Kegiatan ini melatih siswa agar berani berbicara dan mengemukakan ide di depan orang lain.
Melalui sesi berpendapat, siswa belajar mendengarkan pandangan teman yang mungkin berbeda.
Aktivitas ini membantu siswa memahami bahwa perbedaan pendapat adalah hal yang wajar.
Siswa juga diajak untuk menyampaikan pendapat dengan bahasa yang sopan dan mudah dipahami.
Kunci jawaban disediakan sebagai panduan untuk membantu siswa memahami arah jawaban yang diharapkan.
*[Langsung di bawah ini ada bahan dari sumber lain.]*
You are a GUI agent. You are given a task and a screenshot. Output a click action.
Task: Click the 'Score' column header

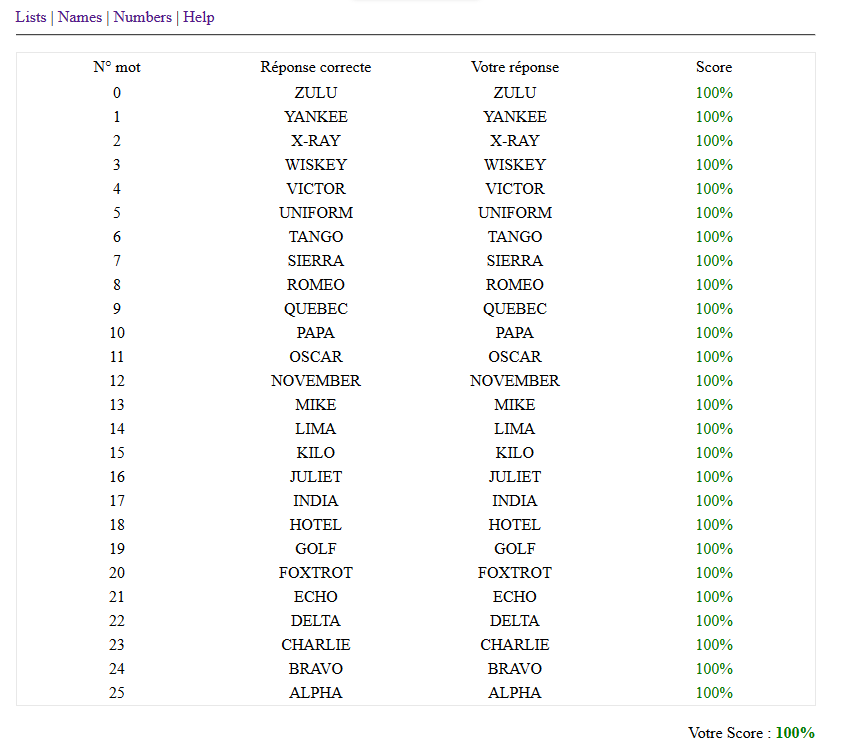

Pembahasan ini bertujuan memperjelas nilai-nilai musyawarah dan demokrasi yang dipelajari.
Dengan memahami contoh jawaban, siswa dapat belajar menyusun pendapat secara lebih runtut.
Kegiatan ini diharapkan menumbuhkan sikap saling menghargai dalam menyampaikan dan menerima pendapat.
Ayo, Berpendapat
Deskripsikan hal-hal yang dilakukan orang-orang dalam gambar berikut ini dan kaitkan dengan pelestarian budaya daerah.
Apa yang dilakukan orang-orang dalam gambar?
Gambar 1
Deskripsi :
Gambar ini menunjukan kebudayaan adat pernikahan Jawa Tengah. Cara ini dilakukan dilakukan agar warisan budaya nenek moyang tetap terjaga dan tidak punah.
Adat pernikahan Jawa Tengah memiliki nilai-nilai luhur yang mengajarkan tentang rasa hormat, kebersamaan, dan kesetiaan.
Melestarikan adat pernikahan ini sama halnya dengan melestarikan identitas dan jati diri bangsa.
Gambar 2
Deskripsi :
Gambar ini menunjukan kegiatan menonton pertunjukan kesenian tari. Menonton pertunjukan seni tari merupakan cara bagi kita untuk memelihara warisan budaya nenek moyang yang tak tergantikan.
Selain itu dengan menonton pertunjukan seni kita dapat mempertahankan identitas budaya, dalam hal ini kekayaan seni dan budaya Indonesia.
Gambar 3
Deskripsi :
Gambar ini menunjukan kebudayaan Bali ogoh-ogoh. Ogoh-ogoh sebagai salah satu tradisi budaya Bali yang berkembang dengan baik sejak tahun 1980-an patut dilestarikan karena dapat menjadi industri budaya bagi masyarakat Bali.
Pelaksanaan parade ogoh-agoh memiliki filosofi yang diharuskan untuk manusia saling menjaga alam dan sumber daya untuk tidak merusak lingkungan sekitarnya.